(DATASET ENTRIES begins)

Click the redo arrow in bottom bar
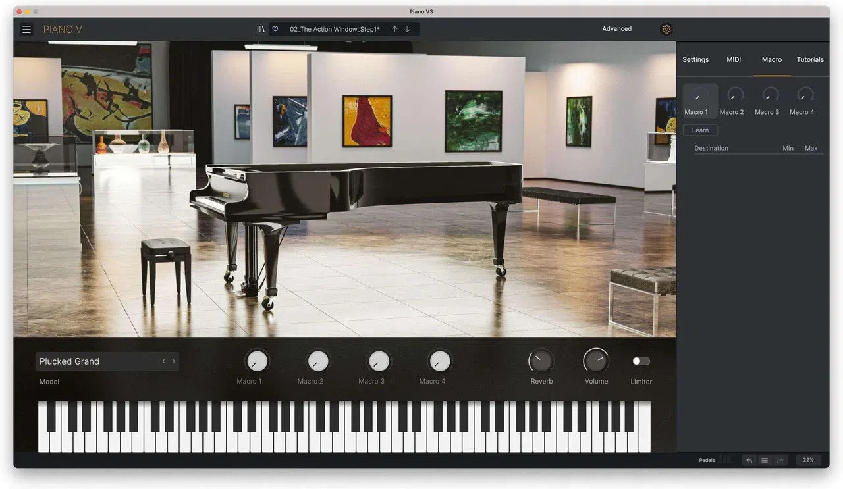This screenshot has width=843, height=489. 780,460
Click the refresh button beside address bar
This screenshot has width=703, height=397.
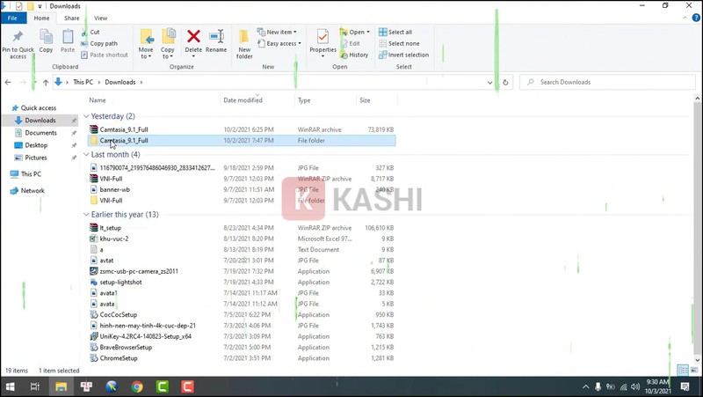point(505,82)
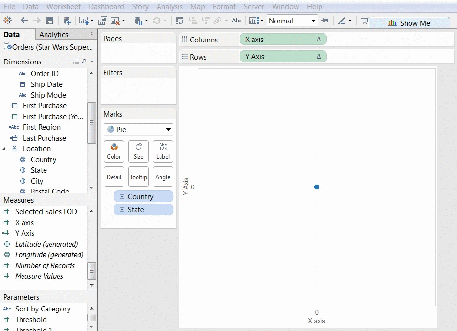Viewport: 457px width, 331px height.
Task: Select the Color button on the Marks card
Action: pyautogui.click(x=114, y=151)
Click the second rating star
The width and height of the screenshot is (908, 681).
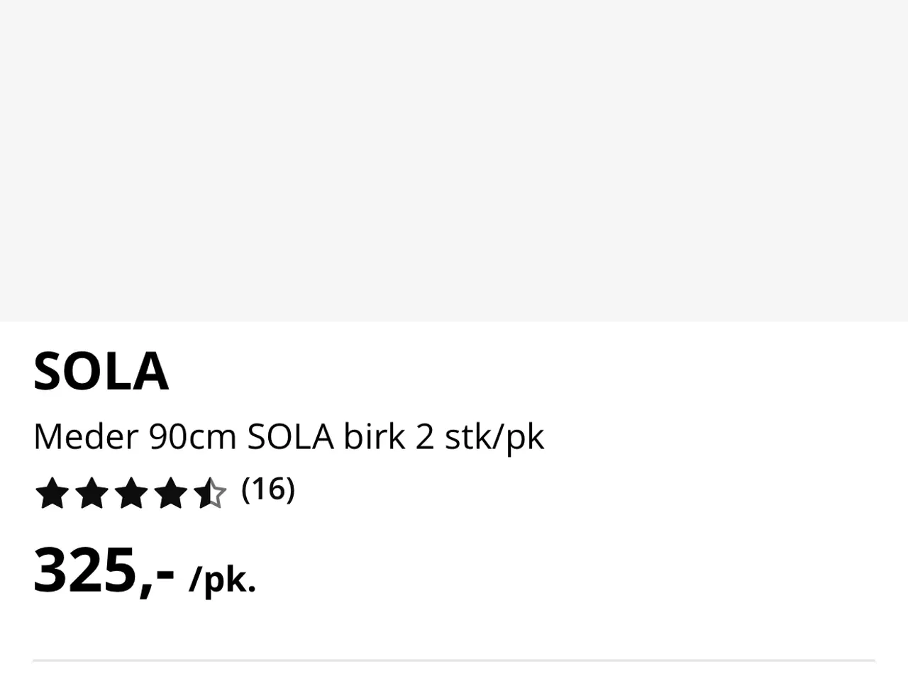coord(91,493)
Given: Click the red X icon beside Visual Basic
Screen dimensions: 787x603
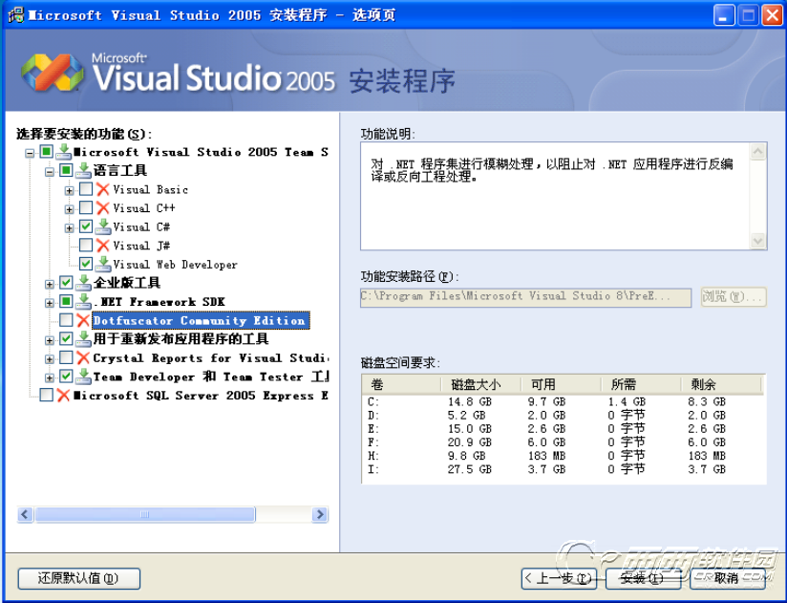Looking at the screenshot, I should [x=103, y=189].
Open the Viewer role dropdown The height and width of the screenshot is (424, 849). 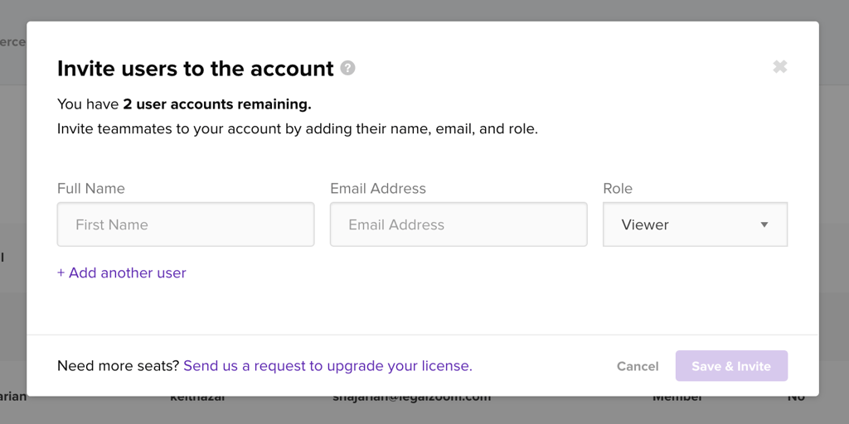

(DATASET ENTRIES ends)

## YOUR OBJECTIVE
Leave out the pictures and set down all of the data exactly.

## WRITTEN SOLUTION
Click the redo arrow in bottom bar
This screenshot has width=843, height=489. 780,460
Click the refresh button beside address bar
This screenshot has width=703, height=397.
point(505,82)
Viewport: 457px width, 331px height.
Task: Select the Color button on the Marks card
Action: pyautogui.click(x=114, y=151)
Click the second rating star
The width and height of the screenshot is (908, 681).
coord(91,493)
Given: Click the red X icon beside Visual Basic
Screen dimensions: 787x603
Looking at the screenshot, I should [x=103, y=189].
Open the Viewer role dropdown The height and width of the screenshot is (424, 849). 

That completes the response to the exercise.